In 1799, for example, England sought to alleviate a severe cash shortage on the European Continent by shipping 1 million pounds sterling to Amsterdam aboard the frigate Lutine. However, the Lutine and its silver cargo sank in a storm, triggering the very crisis the British had hoped to forestall. (The recovered bell of the Lutine now resides at the Lloyds of London insurance market, where it is rung to announce news of overdue ships.)

British politician Robert Walpole pushed through the Bubble Act of 1720, ostensibly as a check on reckless speculation, but more likely to protect South Sea Co. from competition. Whatever the motive, it hastened the collapse.

The U.S. stock market crash of Monday, Oct. 19, 1987, was caused in part, Kindleberger argued, by massive mutual fund redemptions over the preceding weekend. “You typically think of a crash coming when the insiders get out,” he said, “but these were the peasants who sold.”

Last month, Federal Reserve Board Chairman Alan Greenspan caused a sharp, one-day reversal in global stock and bond markets by asking rhetorically how central banks should react to signs of “irrational exuberance” in financial markets.

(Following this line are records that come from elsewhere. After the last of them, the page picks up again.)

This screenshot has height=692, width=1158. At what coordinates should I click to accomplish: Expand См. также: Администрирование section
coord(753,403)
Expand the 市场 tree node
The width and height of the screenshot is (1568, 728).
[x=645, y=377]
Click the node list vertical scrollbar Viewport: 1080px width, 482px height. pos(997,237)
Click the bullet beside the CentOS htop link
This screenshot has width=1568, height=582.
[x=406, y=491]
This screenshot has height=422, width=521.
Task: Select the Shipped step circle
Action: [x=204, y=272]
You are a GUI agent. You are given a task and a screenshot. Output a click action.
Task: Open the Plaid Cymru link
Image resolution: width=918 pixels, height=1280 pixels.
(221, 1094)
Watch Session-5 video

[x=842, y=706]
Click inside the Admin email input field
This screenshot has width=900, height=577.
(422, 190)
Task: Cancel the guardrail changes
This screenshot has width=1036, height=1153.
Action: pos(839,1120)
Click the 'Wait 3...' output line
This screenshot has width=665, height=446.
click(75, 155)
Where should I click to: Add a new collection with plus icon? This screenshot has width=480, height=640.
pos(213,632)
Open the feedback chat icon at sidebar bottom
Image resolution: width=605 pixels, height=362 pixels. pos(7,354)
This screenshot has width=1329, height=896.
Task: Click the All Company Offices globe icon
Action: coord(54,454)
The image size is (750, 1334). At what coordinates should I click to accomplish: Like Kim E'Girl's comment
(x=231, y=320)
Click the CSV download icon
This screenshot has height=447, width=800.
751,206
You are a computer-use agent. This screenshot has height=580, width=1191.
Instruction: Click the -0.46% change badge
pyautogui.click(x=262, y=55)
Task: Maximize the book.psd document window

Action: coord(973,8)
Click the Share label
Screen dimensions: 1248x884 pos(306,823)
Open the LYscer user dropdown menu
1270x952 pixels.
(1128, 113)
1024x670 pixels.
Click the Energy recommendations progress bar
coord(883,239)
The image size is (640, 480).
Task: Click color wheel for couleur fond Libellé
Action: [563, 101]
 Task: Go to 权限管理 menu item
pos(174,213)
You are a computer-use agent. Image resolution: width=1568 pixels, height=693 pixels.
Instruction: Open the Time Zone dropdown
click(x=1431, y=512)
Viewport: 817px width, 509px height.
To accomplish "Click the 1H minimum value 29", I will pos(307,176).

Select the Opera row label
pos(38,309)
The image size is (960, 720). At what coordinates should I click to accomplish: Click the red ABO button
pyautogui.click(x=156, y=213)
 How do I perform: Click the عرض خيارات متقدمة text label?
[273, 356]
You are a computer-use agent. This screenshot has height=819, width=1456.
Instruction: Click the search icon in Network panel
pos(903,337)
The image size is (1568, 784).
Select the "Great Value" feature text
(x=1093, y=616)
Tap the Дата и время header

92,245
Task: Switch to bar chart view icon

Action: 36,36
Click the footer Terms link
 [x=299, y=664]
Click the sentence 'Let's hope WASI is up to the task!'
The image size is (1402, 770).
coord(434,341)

Was Greenspan’s jawboning enough to cool the overheated markets without precipitating a crash? It’s too soon to say, but Kindleberger noted that the Fed today faces a dilemma similar to one that vexed the Bank of Japan in 1989: How do you use monetary policy to discourage undue speculation at a time of slow economic growth and low inflation? Kindleberger likened it to using a shotgun to blast one target while leaving its neighbor unscathed.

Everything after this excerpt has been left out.